_Recorded information:_
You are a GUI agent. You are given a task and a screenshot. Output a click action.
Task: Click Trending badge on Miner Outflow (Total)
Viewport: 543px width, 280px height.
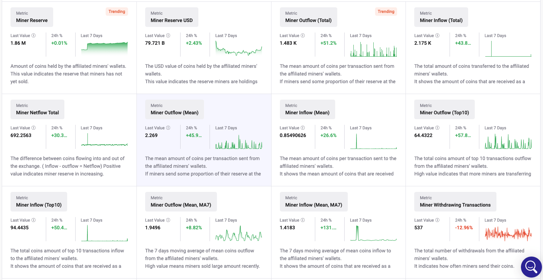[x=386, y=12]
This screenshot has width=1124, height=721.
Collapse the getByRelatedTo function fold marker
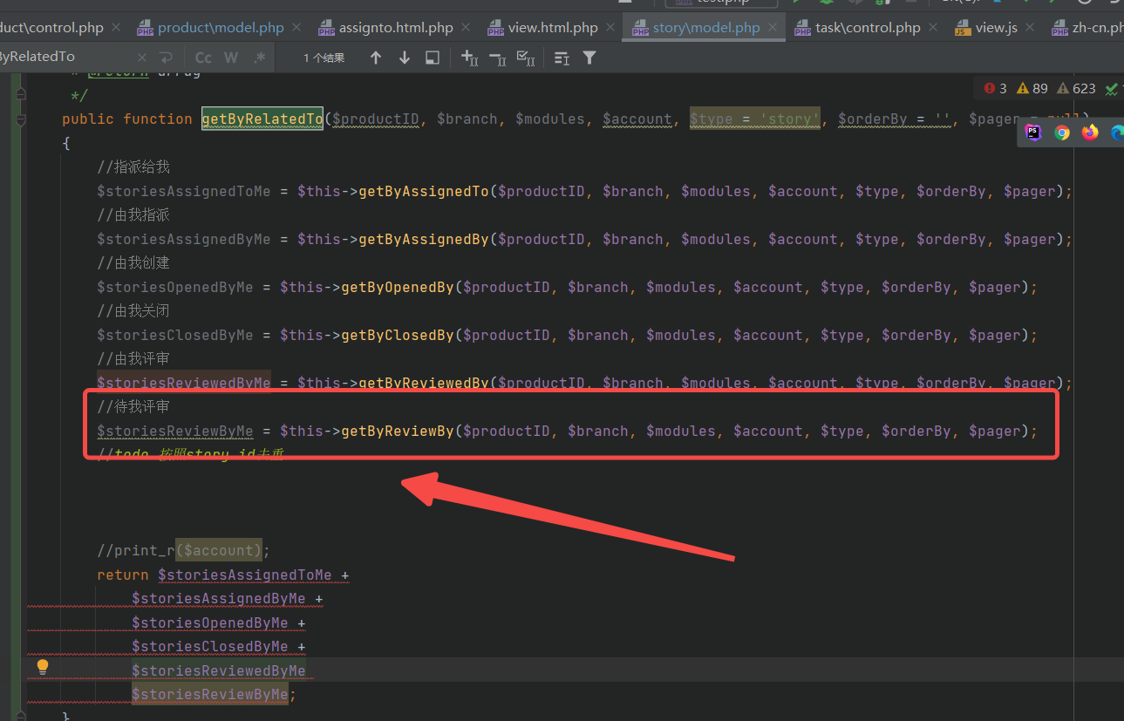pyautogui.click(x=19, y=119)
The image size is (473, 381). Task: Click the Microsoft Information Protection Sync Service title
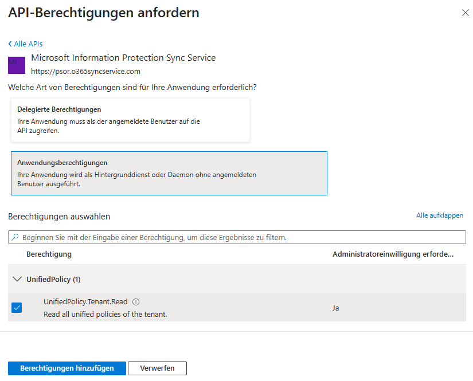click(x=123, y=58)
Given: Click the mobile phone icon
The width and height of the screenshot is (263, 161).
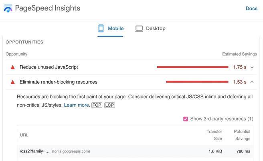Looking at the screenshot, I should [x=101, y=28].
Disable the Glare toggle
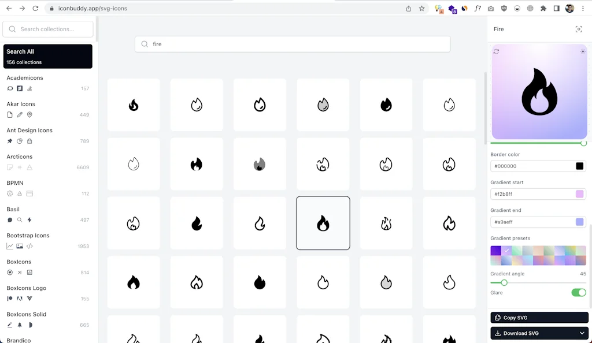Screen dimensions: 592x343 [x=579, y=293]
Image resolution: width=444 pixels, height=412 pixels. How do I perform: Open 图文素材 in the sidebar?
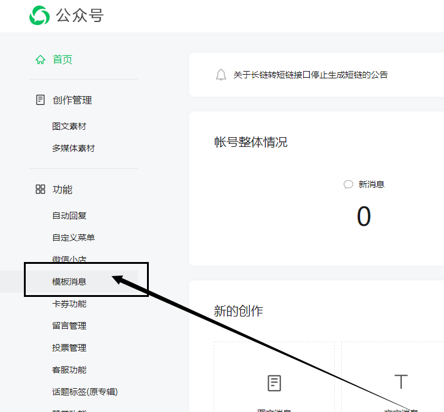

_What you have to do:_ For the data above, return an exact copy that contains no pictures.

_Response area:_
You are a GUI agent. You are given a task and a screenshot. Output a click action.
Task: Click Trending badge on Miner Outflow (Total)
Viewport: 543px width, 280px height.
[x=386, y=12]
This screenshot has width=1124, height=721.
Collapse the getByRelatedTo function fold marker
pyautogui.click(x=19, y=119)
The image size is (473, 381). Task: Click the Microsoft Information Protection Sync Service title
click(x=123, y=58)
Given: Click the mobile phone icon
The width and height of the screenshot is (263, 161).
Looking at the screenshot, I should [x=101, y=28].
Disable the Glare toggle
Screen dimensions: 592x343 [x=579, y=293]
Image resolution: width=444 pixels, height=412 pixels. How do I perform: Open 图文素材 in the sidebar?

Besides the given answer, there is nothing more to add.